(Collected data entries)
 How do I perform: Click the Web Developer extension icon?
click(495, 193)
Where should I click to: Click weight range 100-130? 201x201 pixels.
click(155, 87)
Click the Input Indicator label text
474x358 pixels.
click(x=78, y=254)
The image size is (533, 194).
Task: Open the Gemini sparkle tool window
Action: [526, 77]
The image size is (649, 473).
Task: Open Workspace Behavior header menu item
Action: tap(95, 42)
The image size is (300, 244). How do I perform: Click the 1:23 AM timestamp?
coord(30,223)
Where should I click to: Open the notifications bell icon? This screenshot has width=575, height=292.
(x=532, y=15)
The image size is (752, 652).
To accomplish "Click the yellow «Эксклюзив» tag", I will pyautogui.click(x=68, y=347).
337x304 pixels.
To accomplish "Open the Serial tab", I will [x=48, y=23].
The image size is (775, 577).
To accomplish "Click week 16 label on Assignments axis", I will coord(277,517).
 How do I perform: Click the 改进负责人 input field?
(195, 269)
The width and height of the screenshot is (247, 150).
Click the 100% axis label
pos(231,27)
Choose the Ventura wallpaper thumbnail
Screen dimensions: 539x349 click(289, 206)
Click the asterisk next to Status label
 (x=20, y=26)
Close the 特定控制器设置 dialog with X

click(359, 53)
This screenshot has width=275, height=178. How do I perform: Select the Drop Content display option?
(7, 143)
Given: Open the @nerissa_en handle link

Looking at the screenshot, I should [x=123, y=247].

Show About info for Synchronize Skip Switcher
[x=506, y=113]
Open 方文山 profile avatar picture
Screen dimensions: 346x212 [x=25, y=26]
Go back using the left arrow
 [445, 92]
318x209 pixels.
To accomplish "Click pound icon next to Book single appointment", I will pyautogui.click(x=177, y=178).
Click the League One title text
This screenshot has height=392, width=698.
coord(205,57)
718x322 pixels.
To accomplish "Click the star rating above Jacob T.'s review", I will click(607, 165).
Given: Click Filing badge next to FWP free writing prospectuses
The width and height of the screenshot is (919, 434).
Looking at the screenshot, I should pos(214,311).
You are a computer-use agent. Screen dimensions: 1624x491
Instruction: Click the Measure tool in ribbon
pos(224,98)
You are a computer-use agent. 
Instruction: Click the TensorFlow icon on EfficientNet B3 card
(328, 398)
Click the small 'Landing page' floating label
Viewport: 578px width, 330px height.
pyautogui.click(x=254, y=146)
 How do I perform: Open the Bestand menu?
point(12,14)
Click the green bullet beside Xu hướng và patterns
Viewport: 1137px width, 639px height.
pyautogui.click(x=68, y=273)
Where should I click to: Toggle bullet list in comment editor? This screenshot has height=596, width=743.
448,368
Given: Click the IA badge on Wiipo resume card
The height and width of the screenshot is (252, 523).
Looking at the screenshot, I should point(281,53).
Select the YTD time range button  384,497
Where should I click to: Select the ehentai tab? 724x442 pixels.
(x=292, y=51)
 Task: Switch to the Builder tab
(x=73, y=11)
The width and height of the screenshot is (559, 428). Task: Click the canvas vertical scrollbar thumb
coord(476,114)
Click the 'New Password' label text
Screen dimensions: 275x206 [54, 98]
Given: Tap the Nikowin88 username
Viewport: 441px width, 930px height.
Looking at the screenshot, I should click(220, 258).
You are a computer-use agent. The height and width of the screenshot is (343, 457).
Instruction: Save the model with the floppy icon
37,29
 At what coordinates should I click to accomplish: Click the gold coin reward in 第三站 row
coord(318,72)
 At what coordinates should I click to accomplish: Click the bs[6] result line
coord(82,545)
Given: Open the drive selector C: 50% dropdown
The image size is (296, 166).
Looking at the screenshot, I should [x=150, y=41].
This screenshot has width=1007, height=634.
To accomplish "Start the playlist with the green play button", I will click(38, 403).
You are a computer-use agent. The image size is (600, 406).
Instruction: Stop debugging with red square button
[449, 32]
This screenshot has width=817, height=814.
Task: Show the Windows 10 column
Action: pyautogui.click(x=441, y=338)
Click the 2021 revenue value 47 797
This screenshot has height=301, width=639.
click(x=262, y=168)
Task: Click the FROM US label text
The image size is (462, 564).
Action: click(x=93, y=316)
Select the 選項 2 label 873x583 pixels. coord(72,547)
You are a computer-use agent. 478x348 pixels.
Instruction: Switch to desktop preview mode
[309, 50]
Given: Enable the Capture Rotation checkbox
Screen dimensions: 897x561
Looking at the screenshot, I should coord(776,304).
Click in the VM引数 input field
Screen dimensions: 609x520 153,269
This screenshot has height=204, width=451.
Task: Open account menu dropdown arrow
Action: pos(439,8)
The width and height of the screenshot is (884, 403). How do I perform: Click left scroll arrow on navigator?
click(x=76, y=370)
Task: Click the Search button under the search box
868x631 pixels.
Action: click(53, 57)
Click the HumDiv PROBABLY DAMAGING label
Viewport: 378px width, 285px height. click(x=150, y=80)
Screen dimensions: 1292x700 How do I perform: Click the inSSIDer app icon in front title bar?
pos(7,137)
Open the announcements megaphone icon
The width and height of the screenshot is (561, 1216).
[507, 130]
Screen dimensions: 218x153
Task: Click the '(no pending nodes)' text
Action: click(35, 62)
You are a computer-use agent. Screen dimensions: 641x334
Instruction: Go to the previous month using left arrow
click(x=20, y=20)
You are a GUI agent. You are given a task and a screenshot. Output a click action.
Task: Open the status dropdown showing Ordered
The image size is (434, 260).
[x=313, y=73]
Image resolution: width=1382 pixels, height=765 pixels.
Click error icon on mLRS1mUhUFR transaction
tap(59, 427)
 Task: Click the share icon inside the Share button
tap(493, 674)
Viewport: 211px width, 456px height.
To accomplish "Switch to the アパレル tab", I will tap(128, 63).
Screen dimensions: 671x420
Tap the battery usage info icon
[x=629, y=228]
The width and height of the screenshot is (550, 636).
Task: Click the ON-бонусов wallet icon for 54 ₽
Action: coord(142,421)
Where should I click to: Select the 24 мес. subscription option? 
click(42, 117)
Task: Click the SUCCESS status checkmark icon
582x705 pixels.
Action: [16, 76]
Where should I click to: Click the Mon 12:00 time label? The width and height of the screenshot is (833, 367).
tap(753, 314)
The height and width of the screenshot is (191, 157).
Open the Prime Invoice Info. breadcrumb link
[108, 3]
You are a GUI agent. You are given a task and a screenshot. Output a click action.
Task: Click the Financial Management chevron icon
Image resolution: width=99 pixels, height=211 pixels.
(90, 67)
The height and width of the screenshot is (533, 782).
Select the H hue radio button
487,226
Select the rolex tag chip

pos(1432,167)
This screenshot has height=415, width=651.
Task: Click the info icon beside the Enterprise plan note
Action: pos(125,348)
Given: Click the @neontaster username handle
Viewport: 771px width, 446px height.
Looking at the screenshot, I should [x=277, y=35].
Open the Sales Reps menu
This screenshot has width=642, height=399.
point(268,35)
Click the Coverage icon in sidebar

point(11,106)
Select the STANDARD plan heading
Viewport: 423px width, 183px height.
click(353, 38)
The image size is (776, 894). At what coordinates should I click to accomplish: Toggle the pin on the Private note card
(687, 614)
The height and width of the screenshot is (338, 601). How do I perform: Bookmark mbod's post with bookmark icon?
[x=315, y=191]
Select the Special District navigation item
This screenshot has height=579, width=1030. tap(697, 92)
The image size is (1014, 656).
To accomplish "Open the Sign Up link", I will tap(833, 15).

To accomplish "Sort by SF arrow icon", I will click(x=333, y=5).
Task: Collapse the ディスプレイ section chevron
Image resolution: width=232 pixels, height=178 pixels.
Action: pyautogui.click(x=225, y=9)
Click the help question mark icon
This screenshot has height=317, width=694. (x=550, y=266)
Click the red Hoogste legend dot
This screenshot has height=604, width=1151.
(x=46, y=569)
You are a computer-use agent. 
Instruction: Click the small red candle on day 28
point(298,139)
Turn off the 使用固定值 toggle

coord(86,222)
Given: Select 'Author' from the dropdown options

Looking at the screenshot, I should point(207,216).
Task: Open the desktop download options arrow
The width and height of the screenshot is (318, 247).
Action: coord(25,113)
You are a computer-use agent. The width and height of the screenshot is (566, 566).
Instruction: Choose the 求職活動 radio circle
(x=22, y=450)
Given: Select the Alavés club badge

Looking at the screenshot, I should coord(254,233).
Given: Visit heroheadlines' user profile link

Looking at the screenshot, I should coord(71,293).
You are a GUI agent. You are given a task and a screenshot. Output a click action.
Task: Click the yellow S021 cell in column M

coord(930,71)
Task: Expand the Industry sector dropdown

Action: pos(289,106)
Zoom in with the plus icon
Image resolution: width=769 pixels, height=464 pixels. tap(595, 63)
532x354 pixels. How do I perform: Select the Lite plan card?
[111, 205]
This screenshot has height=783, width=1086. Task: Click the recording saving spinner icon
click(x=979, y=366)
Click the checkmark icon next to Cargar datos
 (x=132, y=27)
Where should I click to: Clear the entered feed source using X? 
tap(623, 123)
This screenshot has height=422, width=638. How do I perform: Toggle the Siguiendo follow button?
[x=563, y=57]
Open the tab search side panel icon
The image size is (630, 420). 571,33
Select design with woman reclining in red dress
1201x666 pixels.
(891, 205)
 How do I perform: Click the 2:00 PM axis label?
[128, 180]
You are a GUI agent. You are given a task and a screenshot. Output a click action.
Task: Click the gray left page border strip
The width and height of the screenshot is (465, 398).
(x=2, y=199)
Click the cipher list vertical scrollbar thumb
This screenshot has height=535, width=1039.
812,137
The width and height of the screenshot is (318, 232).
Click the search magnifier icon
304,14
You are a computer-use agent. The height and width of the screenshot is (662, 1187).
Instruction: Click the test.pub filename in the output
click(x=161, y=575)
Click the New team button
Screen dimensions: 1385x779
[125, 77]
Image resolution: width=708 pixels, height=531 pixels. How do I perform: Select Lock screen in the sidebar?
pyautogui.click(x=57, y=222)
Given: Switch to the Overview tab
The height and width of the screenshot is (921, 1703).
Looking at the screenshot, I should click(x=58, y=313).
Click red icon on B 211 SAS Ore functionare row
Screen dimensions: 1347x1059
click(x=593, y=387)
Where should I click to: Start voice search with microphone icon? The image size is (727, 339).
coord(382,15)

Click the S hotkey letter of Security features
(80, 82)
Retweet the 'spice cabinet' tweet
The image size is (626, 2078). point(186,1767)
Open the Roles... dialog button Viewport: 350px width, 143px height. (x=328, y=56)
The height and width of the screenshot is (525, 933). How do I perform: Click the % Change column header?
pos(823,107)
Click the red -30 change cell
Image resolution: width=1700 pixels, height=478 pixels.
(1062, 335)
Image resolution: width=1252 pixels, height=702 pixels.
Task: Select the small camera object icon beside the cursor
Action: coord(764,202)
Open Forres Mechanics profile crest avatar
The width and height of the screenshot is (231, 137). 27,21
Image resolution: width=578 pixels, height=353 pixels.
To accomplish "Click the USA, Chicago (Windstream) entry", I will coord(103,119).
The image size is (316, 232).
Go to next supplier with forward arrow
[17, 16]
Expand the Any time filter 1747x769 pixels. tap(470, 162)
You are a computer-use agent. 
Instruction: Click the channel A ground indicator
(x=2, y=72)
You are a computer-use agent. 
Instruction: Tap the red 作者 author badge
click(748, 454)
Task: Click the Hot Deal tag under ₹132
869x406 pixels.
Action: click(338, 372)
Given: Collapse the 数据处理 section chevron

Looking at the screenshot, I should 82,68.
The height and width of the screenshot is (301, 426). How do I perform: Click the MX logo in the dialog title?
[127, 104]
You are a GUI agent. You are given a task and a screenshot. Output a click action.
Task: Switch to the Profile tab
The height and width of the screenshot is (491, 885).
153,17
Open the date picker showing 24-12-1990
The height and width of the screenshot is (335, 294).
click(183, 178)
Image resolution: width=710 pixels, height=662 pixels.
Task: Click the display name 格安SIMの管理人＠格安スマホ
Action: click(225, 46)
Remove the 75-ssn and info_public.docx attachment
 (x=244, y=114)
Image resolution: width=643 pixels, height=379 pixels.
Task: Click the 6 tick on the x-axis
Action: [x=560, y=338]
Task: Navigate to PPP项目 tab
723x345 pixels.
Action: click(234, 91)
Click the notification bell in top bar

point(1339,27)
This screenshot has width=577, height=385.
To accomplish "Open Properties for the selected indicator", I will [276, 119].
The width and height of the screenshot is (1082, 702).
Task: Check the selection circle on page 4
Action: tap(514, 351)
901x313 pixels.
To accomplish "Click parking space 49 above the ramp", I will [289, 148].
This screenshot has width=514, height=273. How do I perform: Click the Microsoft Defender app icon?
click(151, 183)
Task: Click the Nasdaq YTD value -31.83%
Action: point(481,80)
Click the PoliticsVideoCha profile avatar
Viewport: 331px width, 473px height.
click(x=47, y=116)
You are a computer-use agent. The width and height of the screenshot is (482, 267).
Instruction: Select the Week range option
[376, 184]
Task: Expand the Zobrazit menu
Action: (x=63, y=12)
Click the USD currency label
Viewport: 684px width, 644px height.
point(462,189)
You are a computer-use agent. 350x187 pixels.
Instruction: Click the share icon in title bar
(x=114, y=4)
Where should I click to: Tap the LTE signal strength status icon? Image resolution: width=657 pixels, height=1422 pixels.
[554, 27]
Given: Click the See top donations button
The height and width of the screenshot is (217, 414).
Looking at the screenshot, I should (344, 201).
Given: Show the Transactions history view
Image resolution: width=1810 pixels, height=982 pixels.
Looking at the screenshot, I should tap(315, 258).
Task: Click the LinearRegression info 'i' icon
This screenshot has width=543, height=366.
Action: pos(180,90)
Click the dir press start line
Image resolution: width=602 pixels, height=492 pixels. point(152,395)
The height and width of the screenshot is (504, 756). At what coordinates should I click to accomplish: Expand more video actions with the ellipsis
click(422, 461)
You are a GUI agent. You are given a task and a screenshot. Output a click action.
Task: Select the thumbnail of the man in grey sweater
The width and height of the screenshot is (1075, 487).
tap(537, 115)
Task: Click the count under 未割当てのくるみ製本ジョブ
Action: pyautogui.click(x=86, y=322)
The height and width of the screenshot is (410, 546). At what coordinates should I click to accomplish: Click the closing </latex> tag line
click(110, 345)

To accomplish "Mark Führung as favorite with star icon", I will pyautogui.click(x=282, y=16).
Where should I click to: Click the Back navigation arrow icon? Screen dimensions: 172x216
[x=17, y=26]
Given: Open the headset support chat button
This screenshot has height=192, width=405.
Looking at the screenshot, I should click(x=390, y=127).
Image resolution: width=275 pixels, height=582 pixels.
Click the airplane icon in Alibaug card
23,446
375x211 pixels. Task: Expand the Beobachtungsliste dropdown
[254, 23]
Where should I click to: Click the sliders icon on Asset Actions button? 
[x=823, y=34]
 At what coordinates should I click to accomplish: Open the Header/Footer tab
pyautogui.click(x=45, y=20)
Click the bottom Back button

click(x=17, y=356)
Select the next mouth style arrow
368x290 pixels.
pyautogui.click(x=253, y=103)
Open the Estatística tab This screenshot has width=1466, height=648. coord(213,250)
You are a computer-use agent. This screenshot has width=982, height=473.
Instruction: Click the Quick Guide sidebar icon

*EXERCISE GOAL*: Among the records above, repeat exactly the line with "Viewport: 1137px width, 639px height.", the line with "Given: Tap the Nikowin88 username", and every line in between, and only those.

*TASK RESPONSE*:
Viewport: 1137px width, 639px height.
pyautogui.click(x=68, y=273)
Where should I click to: Toggle bullet list in comment editor? This screenshot has height=596, width=743.
448,368
Given: Click the IA badge on Wiipo resume card
The height and width of the screenshot is (252, 523).
Looking at the screenshot, I should point(281,53).
Select the YTD time range button  384,497
Where should I click to: Select the ehentai tab? 724x442 pixels.
(x=292, y=51)
 Task: Switch to the Builder tab
(x=73, y=11)
The width and height of the screenshot is (559, 428). Task: Click the canvas vertical scrollbar thumb
coord(476,114)
Click the 'New Password' label text
Screen dimensions: 275x206 [54, 98]
Given: Tap the Nikowin88 username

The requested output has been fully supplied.